Because of the last eight years, our world is less safe --- for
Americans or anyone else --- and our water and air more imperiled than
in decades.
Yet only a series of crises as deep and prolonged as those
George Bush wrought while in office could have forced the
nationwide self-confrontation it took to bring us to today. Could anything less have made us grow, and grow up, so profoundly? To overcome such ancient distrust and hatreds that would almost certainly have barred Barack Obama from winning an American presidential election at any other time?
Because George Bush broke so grossly with our "better history" , instead embracing our worst --- by making us, for instance, a covertly governed nation condoning wire-tapping and torture, mocking science and rationality in the name of God, unloosing witch-hunts or firings of those who disagreed publicly with his and Cheney's regime's decisions, feeding fear, quashing hope, inflicting blow after blow of profound unfreedom --- by turning his back on our better history so unwaveringly, George Bush finally helped us, at last, to return to it.
With Obama's inauguration, America finally yanked up hard on the racism that's poisoned our country's roots since its inception. Of course, hatred and racism are not weeded out so with a single yank, no matter how dramatic. Yet, wonder of wonders, when it came down to it, we elected the most qualified person for the job: despite the fact that he happened to be a black man --- more truthfully, a mixed-race man. (Surely most of us over at least 50 are still murmuring to ourselves and each other in wonder, "Did you ever think you'd live to see the day when --- ?" )
When it came down to it, we overcame a campaign of perception, slander, innuendo, and over untruth to vote as we did. For this most qualified person could easily have been defeated, in less desperate times, simply by having a foreign-sounding last name that is one letter away from being the first name of America's most widely known, hated and feared enemy.
When it came down to it, we also overcame, in our vote, our longtime national suspicion of intelligent, complex thinkers as over-educated, impractical, whiny, politically correct eggheads (remember how recently John Kerry's "nuanced thinking" was derided?). Instead, when we chose Barack Obama, we chose someone genuinely well-educated, deeply thoughtful, unwilling to pander to us by speaking simplistically or playing to the old prejudices and their false verities.
We chose someone evidently personally developed enough to know that the old them-and-us ways of looking at the world no longer suffice. Someone articulate, smart, and both impassioned and cool headed enough to raise a clarion call to another, radically different way of seeing and living in the world.
I wrote the first draft of this post on the evening of the Inauguration.
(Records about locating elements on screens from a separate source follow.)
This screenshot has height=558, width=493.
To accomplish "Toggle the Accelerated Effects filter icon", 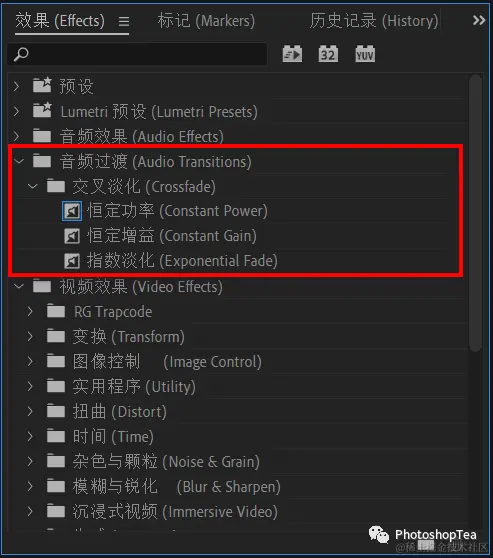I will 292,54.
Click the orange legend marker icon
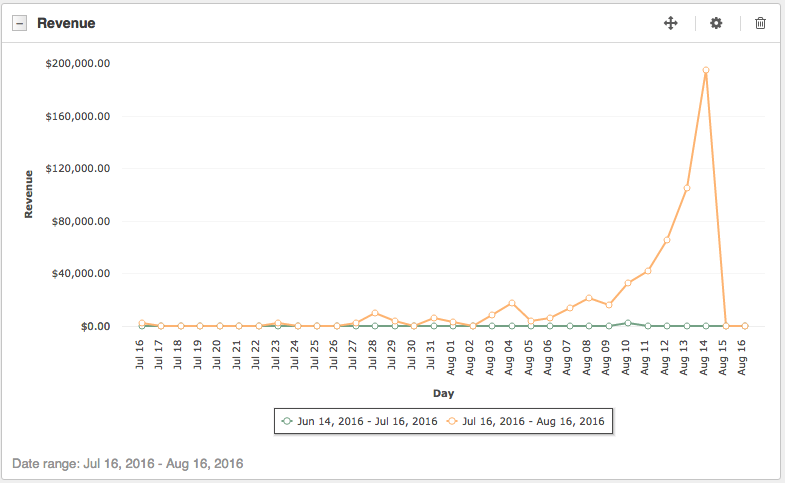 click(452, 421)
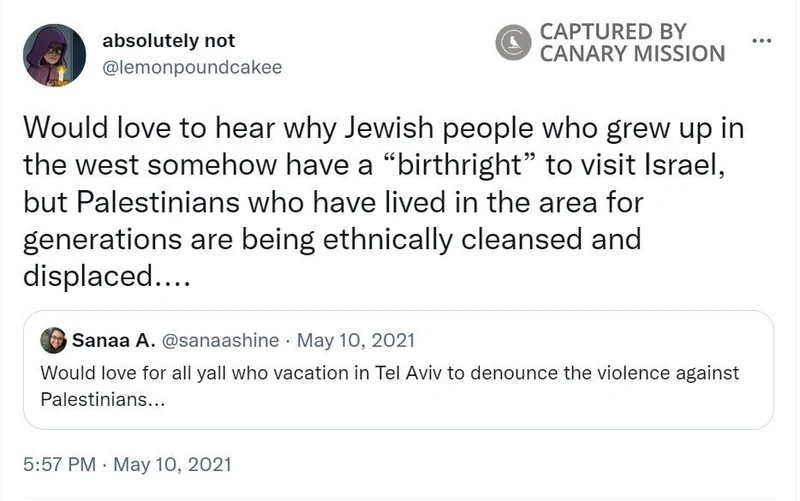Viewport: 800px width, 501px height.
Task: Open the @lemonpoundcakee handle link
Action: pyautogui.click(x=191, y=67)
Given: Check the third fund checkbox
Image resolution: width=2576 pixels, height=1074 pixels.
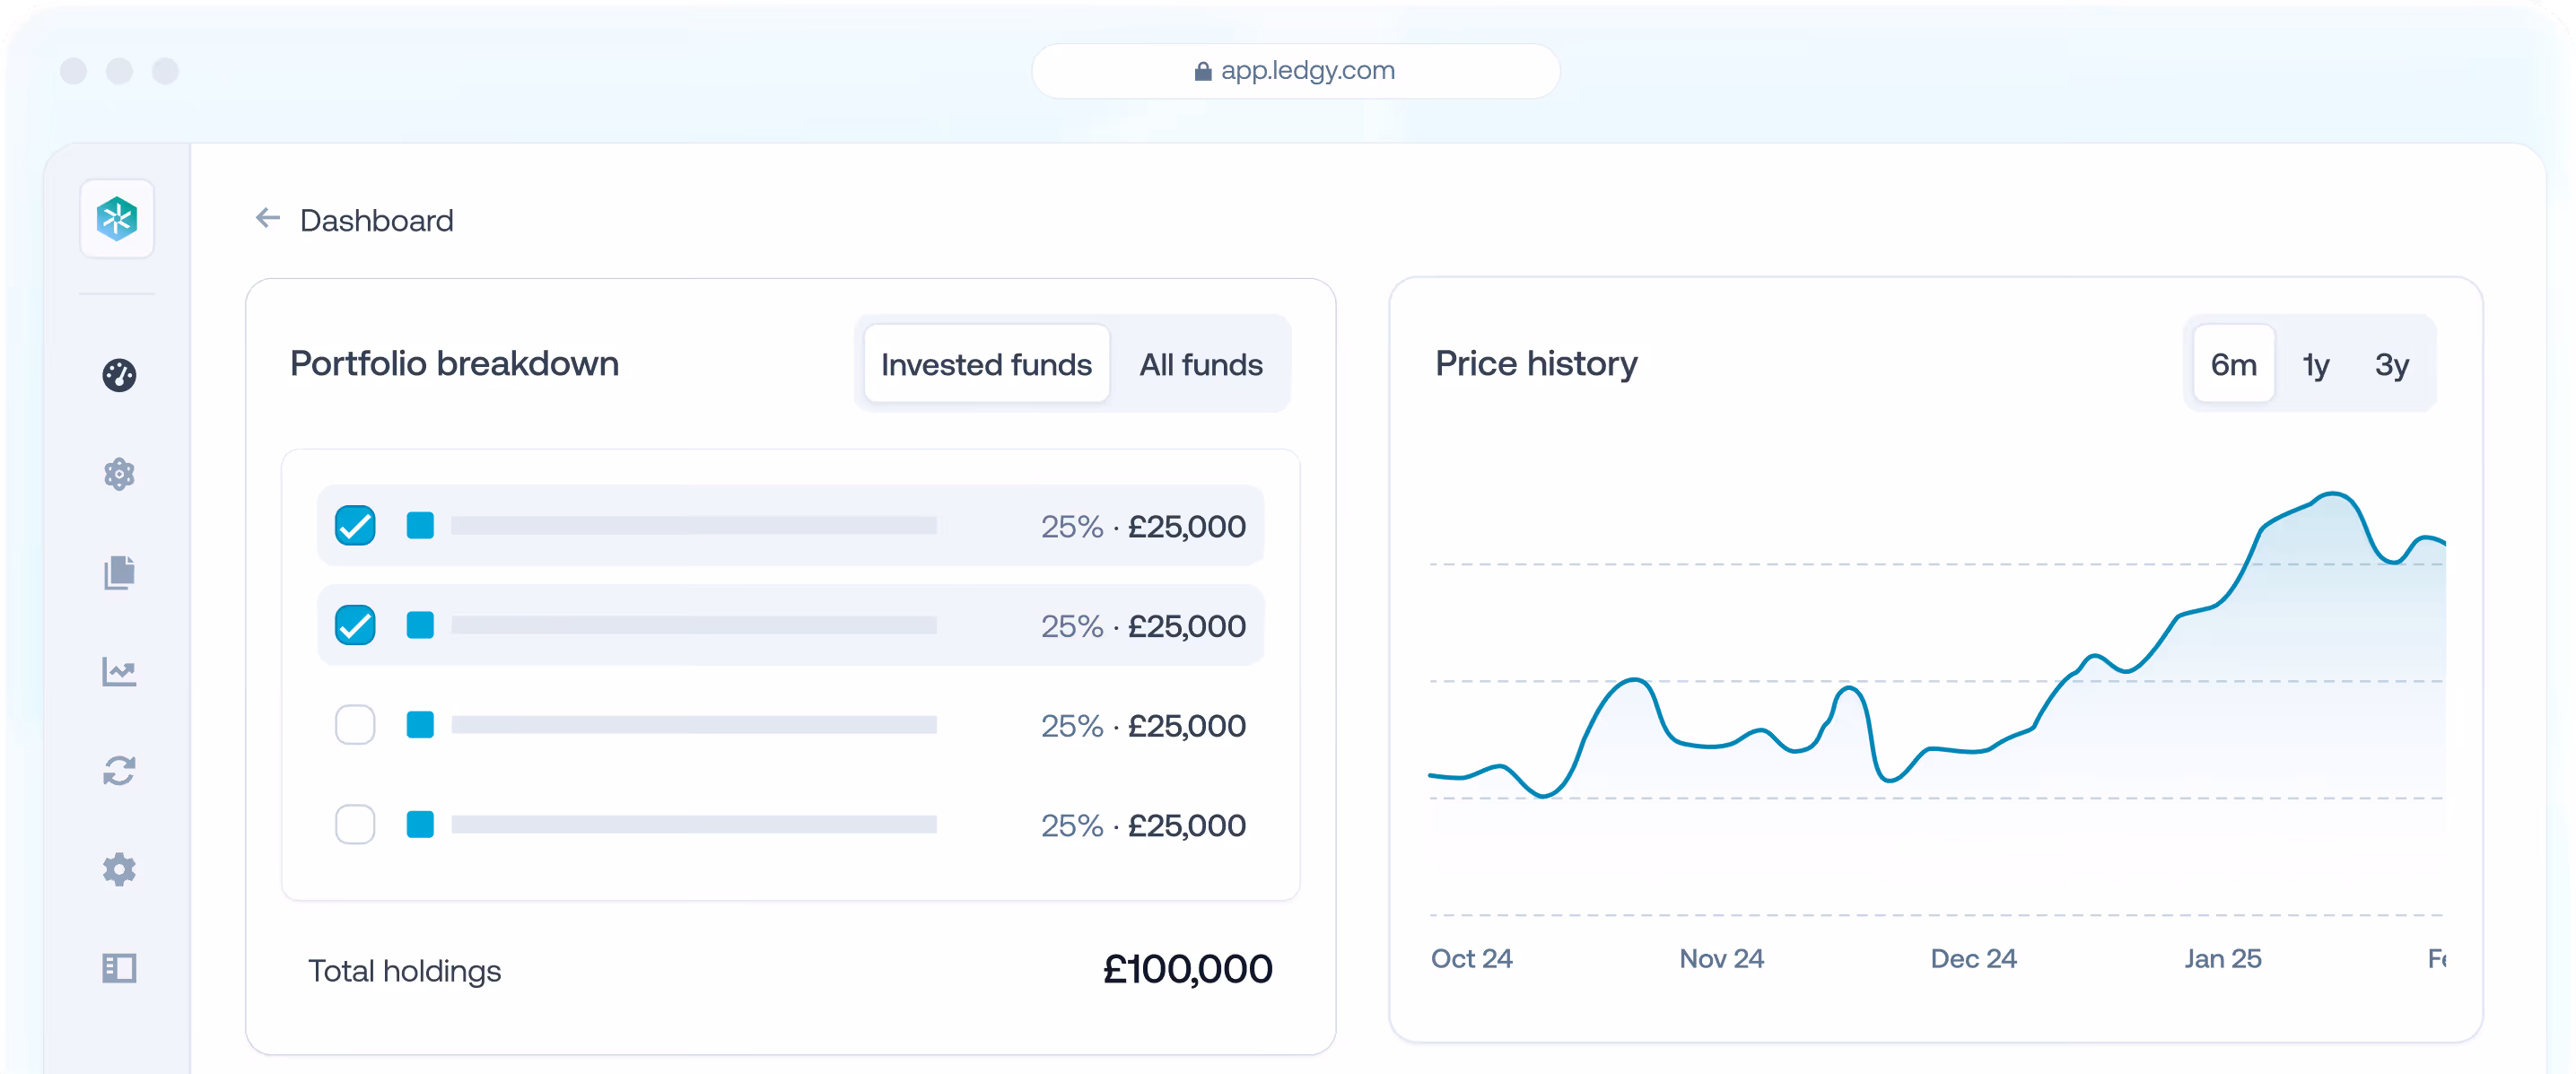Looking at the screenshot, I should tap(355, 725).
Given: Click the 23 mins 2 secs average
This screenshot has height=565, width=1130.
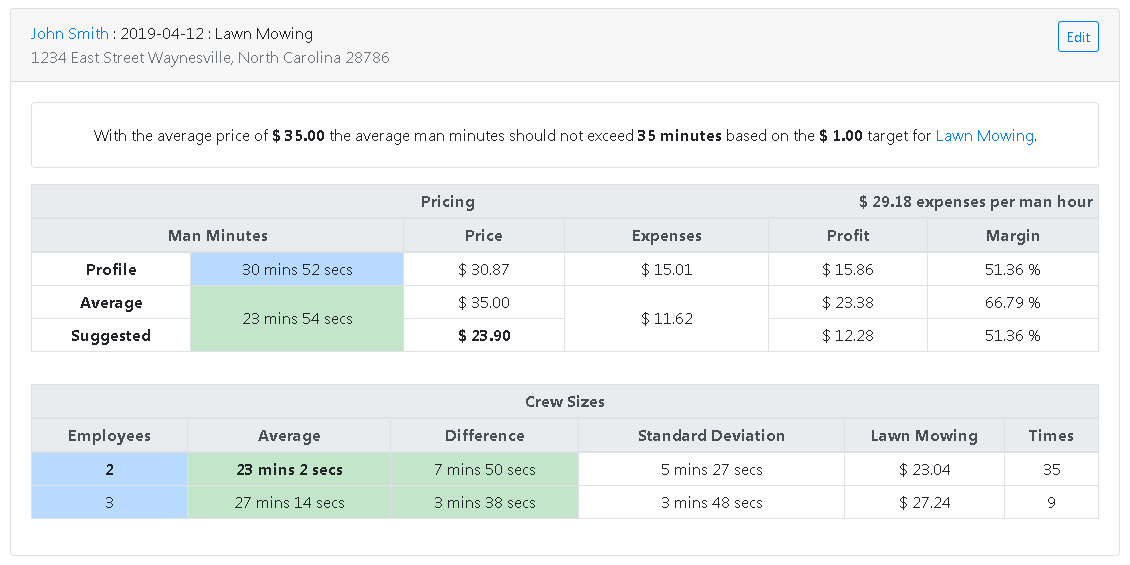Looking at the screenshot, I should coord(289,470).
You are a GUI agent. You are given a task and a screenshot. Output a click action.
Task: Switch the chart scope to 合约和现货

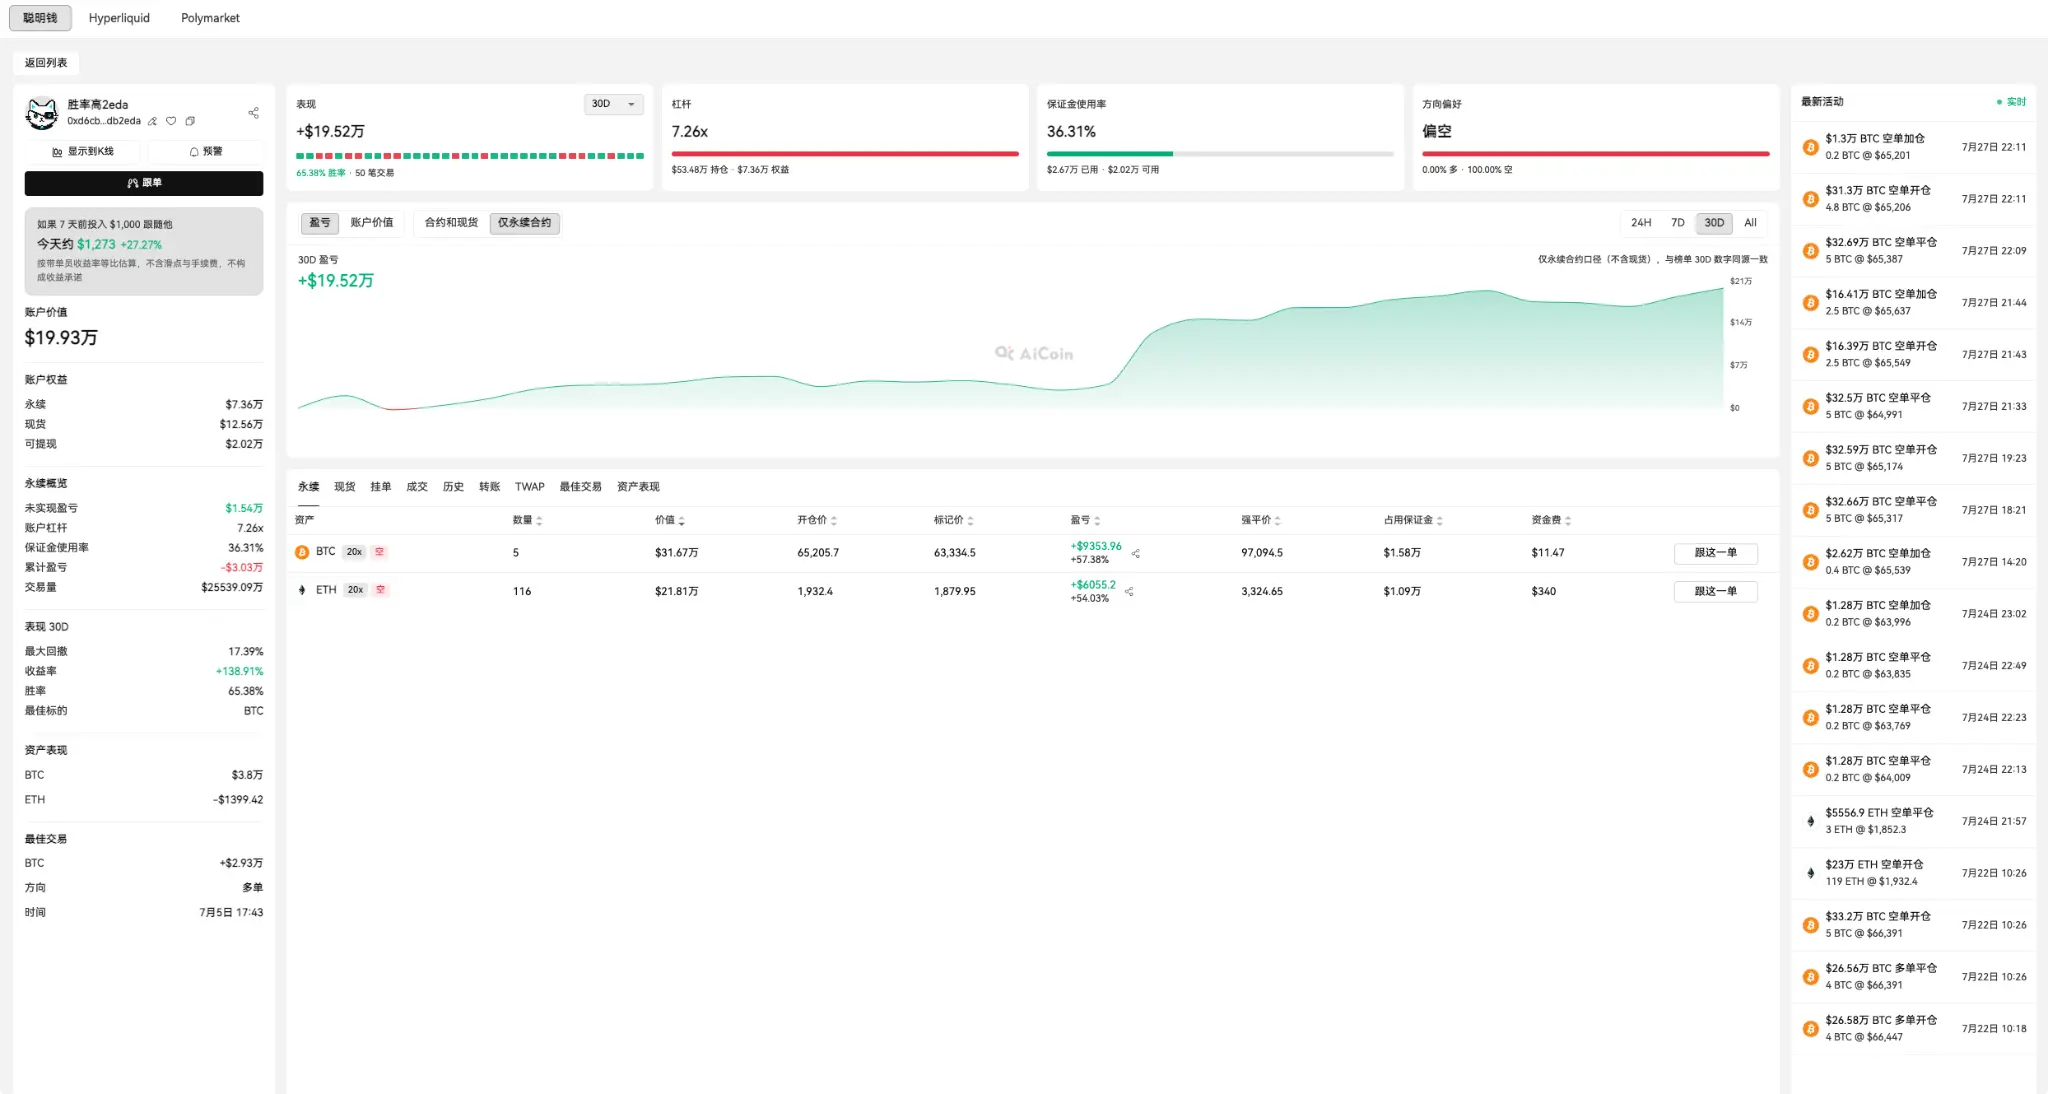pyautogui.click(x=451, y=223)
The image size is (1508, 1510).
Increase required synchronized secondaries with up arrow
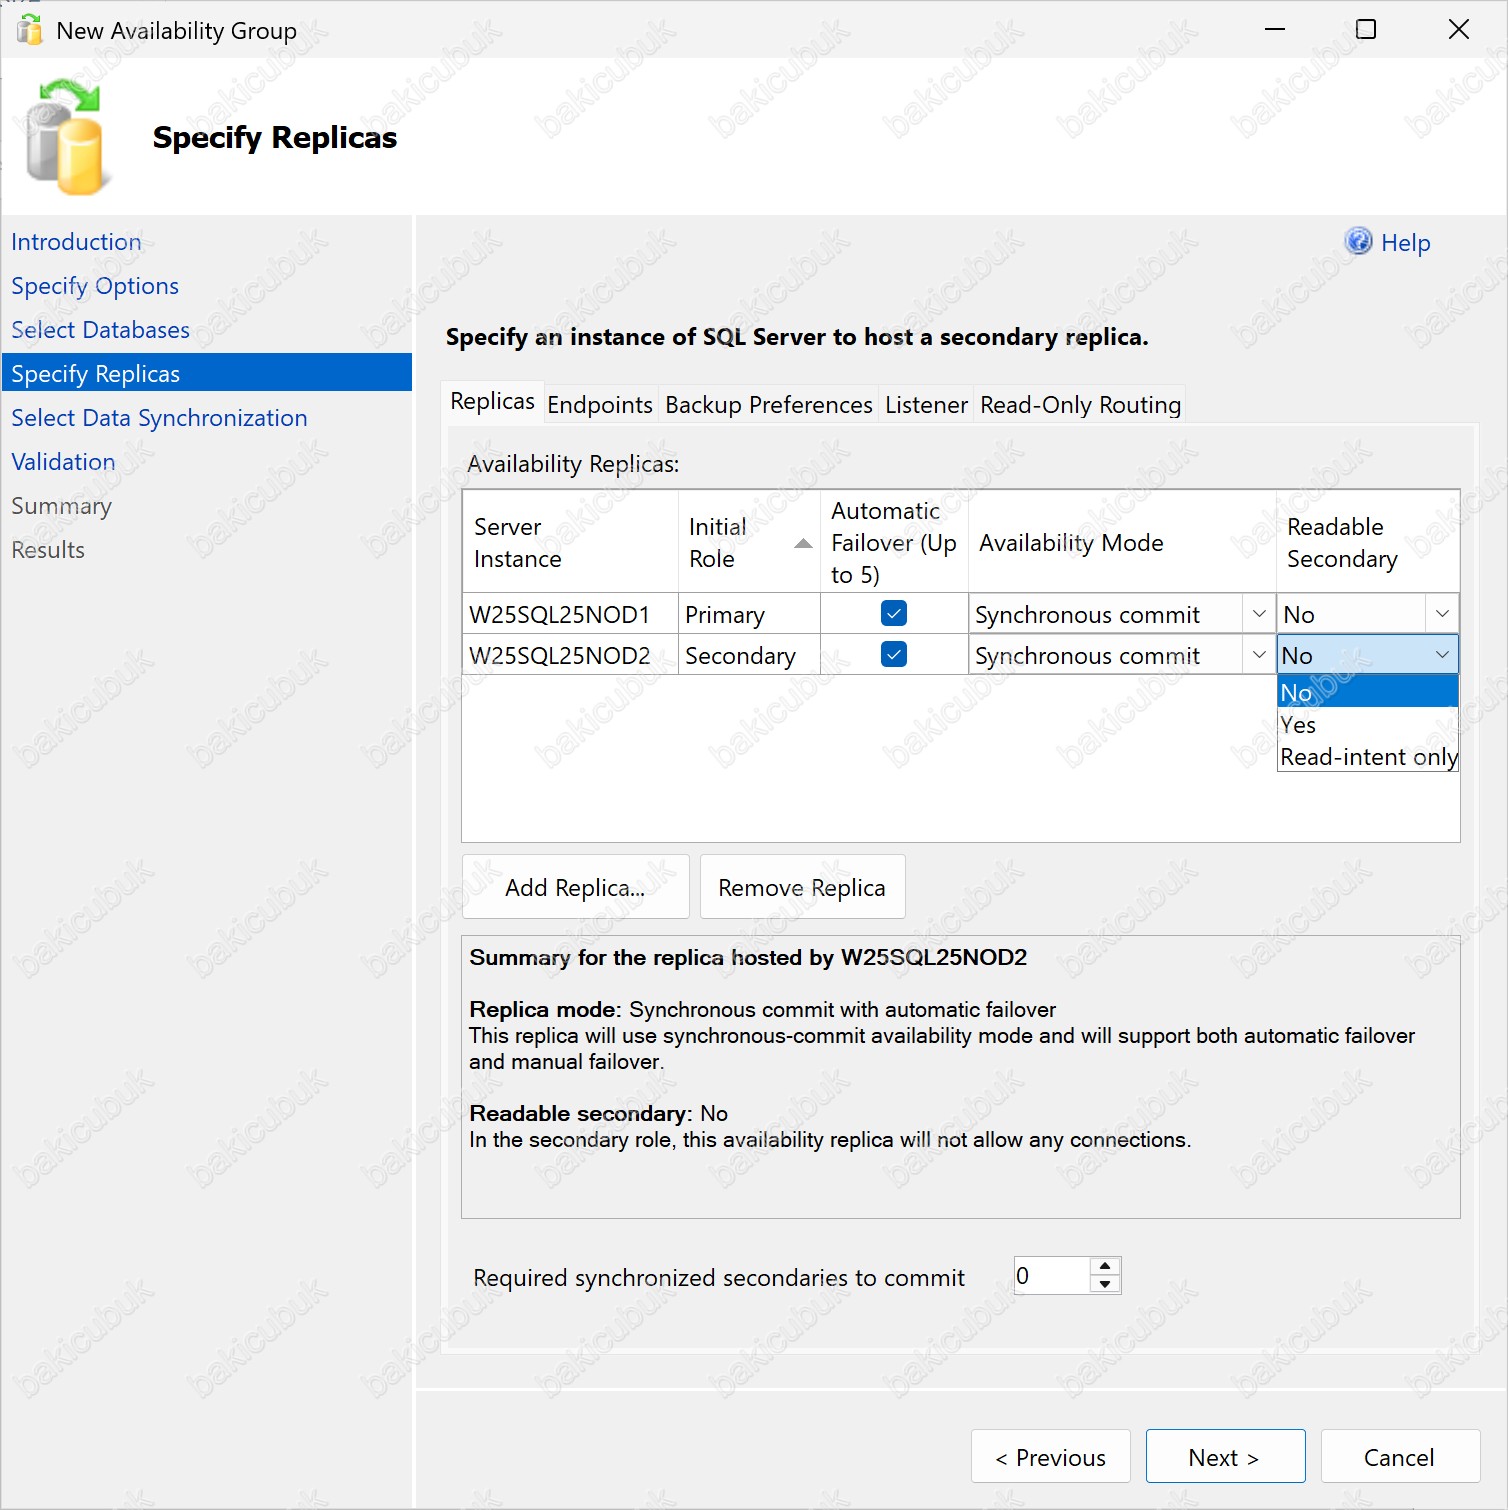tap(1105, 1266)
I noted "it's late now, though the parties in Washington are still going on. I could go on, too, now --- there's much more I'd like to say about today. About all it called up for me personally (at Bill Clinton's first presidential inauguration, 16 years ago, I did my share of dancing until my feet hurt at inaugural balls --- but that's another story). About, also, teaching in Little Rock last week and the wild-ass gorgeous fearless courage of the little girl who offered to draw a bison --- but, that too is another story. I could certainly make all these improbable skeins all wrap together with the inaugural and my thoughts about it (something I love doing as a writer, and have already done in my mind).
"But. It is late, I have a cold and one arm in a sling and a very sore shoulder, plus I'm trying to learn how to write shorter posts."
Now it's the next night. Everything above is still true. Once again my shoulder is screaming in pain at its overuse, and I have let it, again, get shockingly late.
So I will leave you with this: as I sat in the bar at the inn and watched on the television screen the image of that Army green helicopter holding George and Laura Bush rise above Washington and leave for Andrews Air Force Base, as I breathed out in relief, as millions surely did, also probably shaking their heads as I did mine, at the senseless damage inflicted, the waste, waste, waste... as I did all this, I also found myself thinking, to my own vast surprise, "Thank you.
"You may not know you did it, Mr. Bush. And you certainly didn't intend to do it. You have much, much to be ashamed of and to answer for, and perhaps you'll never do either, or if you'll ever even understand the damage you did, the evil you set loose in the world and why you leave the office disgraced. And no, I do not believe, as you say you do, that history will absolve you.
"But you left us Barack Obama. Thank you. Thank you for this gift."